Consumerism: The Modern Pavlov

Everybody has at least some remote knowledge about the experiment of Pavlov and his dogs: once they heard the bell ring, they knew the food was to be served. In a world dominated by the policy of consumerism, it can be argued that people often take the place of a modern-day Pavlov`s dog, in relation to what they buy and what they think they buy.

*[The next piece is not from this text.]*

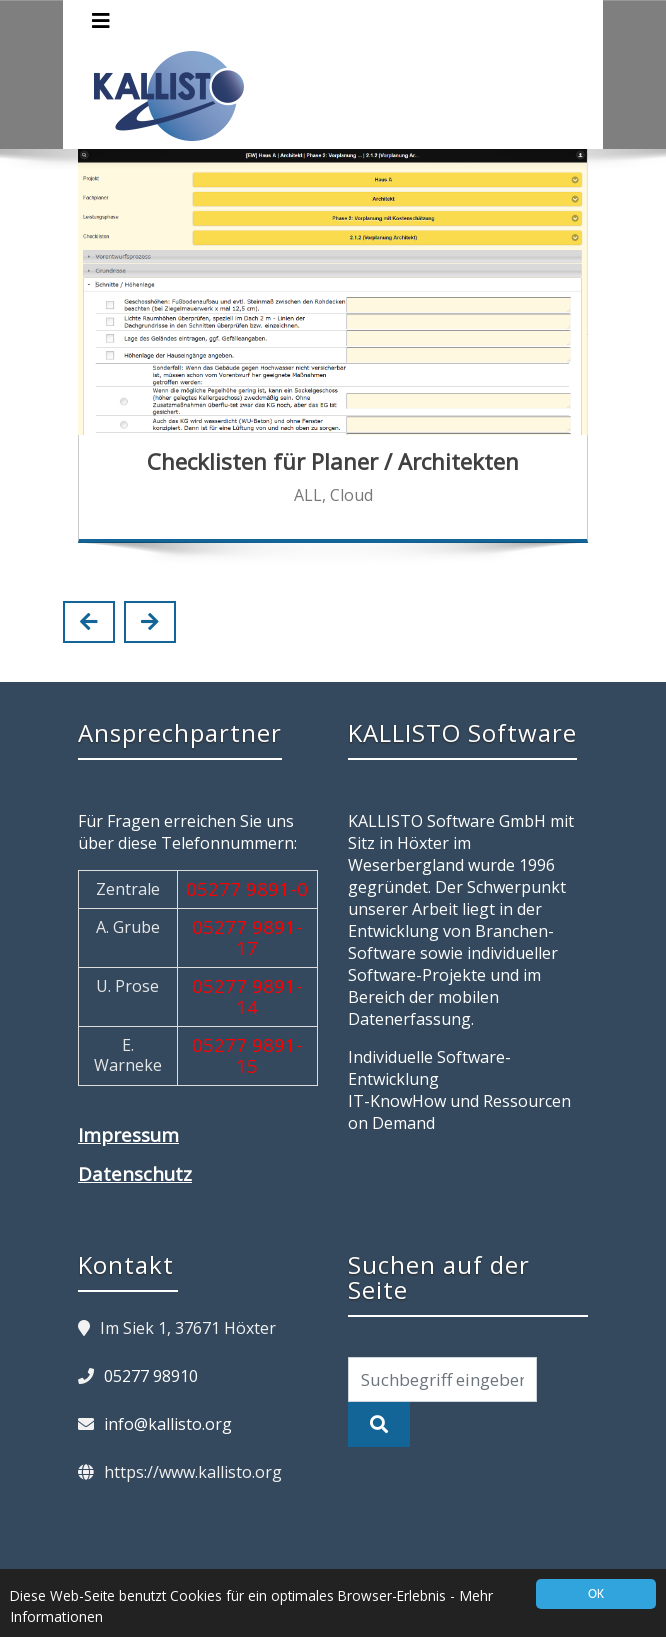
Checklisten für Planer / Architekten (333, 461)
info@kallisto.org (168, 1424)
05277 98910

Yet, when it comes to food shopping, there is no denial: most impulses of choosing specific products are triggered by the five inborn senses, especially by the strongest and most intricate out of them, which implies that food retailers have a wondrous advantage over the customers: the power of smell.

Walking along the sweets section in a supermarket and suddenly feeling like eating a bar of chocolate; going out with your friends in a fancy restaurant and ordering sushi, which you had never tried before, but only because it smelled delicious on someone else`s table etc.: these are frequent, daily and common situations which one may happen upon – and they all prove that senses can work in pairs. The nose is breathing in, the mouth is already watering in delight, even though the stomach is not yet hungry and the eyes are yet to see the delicatessen.

The Art of the Fragrance

Mastering the use of scents is a trick many food retailers have started availing of. Have you ever noticed that every McDonald`s on this planet has the exact same smell of French fries and beef? Or that in Lindt stores, the scent of chocolate is uncannily intense and rich? These are only some examples, because almost every food retailer uses smell one way or another, even the tiniest corner store on your street.

Of course, we can link various food scents with various customer reactions, depending on the purpose of a scent encountered in a store. Pastry shops often use the scent of freshly-baked cookies to trigger memories associated with warmth, family and childhood, due to the fact that most customers had a granny once who baked for them too.

In bars, there is a strong beer scent or an inviting Merlot aroma to persuade people into buying alcoholic beverages – and, consequently, into spending more or carelessly. The same technique is also used by some traveling agencies – their rooms smell of mango and Pina Colada, to create the olfactory illusion of exoticism among their potential clients.

The Benefits of the Retailer

The benefits of a retailer who knows how to maneuver the issue of food scents are incredibly numerous and especially lucrative: studies show a 300% rise in sale figures for retailers which use food scents, compared to those who do not. Moreover, the ambiance of the store is generally suggested through fragrance, and this is how a first-time customer can pick out a place to eat, based on where their nose is guiding them. When lacking the ability to taste something, smell is the best alternative, although it can be misleading.

For instance, think of a bag of gummy bears that had gone off – they still smell like strawberry, but they taste closer to plastic than to an actual fruit. In addition, a retail shop that develops its own olfactory fingerprint already takes a giant leap towards becoming a popular brand, because people tend to have a higher degree of accuracy in their olfactory memories than in the visual or in the auditory ones.

Just a Subtle Hint of Coffee

It seems like Starbucks has developed the true smell of success – its core lies in the strong aroma of roasted coffee beans. A few years ago, they faced a decline because of a misuse of scent; according to their CEO, “the smell of the company’s breakfast sandwiches overpowered the aroma of coffee and new flavors had replaced genuine inspiration.”

Is it possible for a hint of coffee to be so convincing that it may make you more likely to buy a cup, even if it is over-priced or if you do not drink coffee on a regular basis? A positive answer is self-evident.

Coffee is a complex substance with as many as 5000 compounds, which is not only able to stir up good, positive feelings, but it can also awaken you only by its smell, especially if you are already a caffeine addict.

What Is the Most Appealing Scent of Food?

We all enjoy indulging ourselves with a nice meal at a restaurant every once in a while. According to a recent study, the preferences in what the ambience of the ideal restaurant should smell like vary greatly: some chose a scent of baked bread with spices, such as basil, rosemary and garlic; others chose the sweet flavours of desserts, whereas a vast majority chose the smell of a roasted chicken which had just been taken out of the oven.

But this, of course, depends on who your customers are; to exemplify, it would be impossible to convince a Uni student on an early Sunday morning that there is any scent better than frying bacon. What is sure is that scents, especially in food retail, can be sold or can improve the sale process and the customer`s experience, without challenging the ethics of the retailer – and even if they were an unfair advantage…it would be a genuinely pleasurable one.